RECORDS FOR PROCESSING:
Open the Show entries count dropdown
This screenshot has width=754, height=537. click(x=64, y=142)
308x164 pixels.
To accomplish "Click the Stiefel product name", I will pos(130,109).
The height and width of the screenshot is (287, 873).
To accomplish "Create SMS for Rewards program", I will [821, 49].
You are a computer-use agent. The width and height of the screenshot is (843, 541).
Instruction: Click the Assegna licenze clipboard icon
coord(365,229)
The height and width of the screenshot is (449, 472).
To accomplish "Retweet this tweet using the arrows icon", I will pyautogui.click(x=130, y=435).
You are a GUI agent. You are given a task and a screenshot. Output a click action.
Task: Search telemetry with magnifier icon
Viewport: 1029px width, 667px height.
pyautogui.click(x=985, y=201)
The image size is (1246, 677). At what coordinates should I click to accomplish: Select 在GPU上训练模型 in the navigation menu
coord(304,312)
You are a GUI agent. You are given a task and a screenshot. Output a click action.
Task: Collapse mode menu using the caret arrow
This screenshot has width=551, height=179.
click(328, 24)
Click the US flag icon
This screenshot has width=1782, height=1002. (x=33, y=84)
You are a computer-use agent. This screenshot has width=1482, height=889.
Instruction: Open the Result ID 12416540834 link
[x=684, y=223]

YOUR GOAL: Exact transcription of the listing is needed, with no line left out.

RESPONSE TO THE EXERCISE:
Open the Show entries count dropdown
This screenshot has width=754, height=537. click(x=64, y=142)
308x164 pixels.
To accomplish "Click the Stiefel product name", I will pos(130,109).
The height and width of the screenshot is (287, 873).
To accomplish "Create SMS for Rewards program", I will [821, 49].
You are a computer-use agent. The width and height of the screenshot is (843, 541).
Instruction: Click the Assegna licenze clipboard icon
coord(365,229)
The height and width of the screenshot is (449, 472).
To accomplish "Retweet this tweet using the arrows icon", I will pyautogui.click(x=130, y=435).
You are a GUI agent. You are given a task and a screenshot. Output a click action.
Task: Search telemetry with magnifier icon
Viewport: 1029px width, 667px height.
pyautogui.click(x=985, y=201)
The image size is (1246, 677). At what coordinates should I click to accomplish: Select 在GPU上训练模型 in the navigation menu
coord(304,312)
You are a GUI agent. You are given a task and a screenshot. Output a click action.
Task: Collapse mode menu using the caret arrow
This screenshot has width=551, height=179.
click(328, 24)
Click the US flag icon
This screenshot has width=1782, height=1002. (x=33, y=84)
You are a computer-use agent. This screenshot has width=1482, height=889.
Instruction: Open the Result ID 12416540834 link
[x=684, y=223]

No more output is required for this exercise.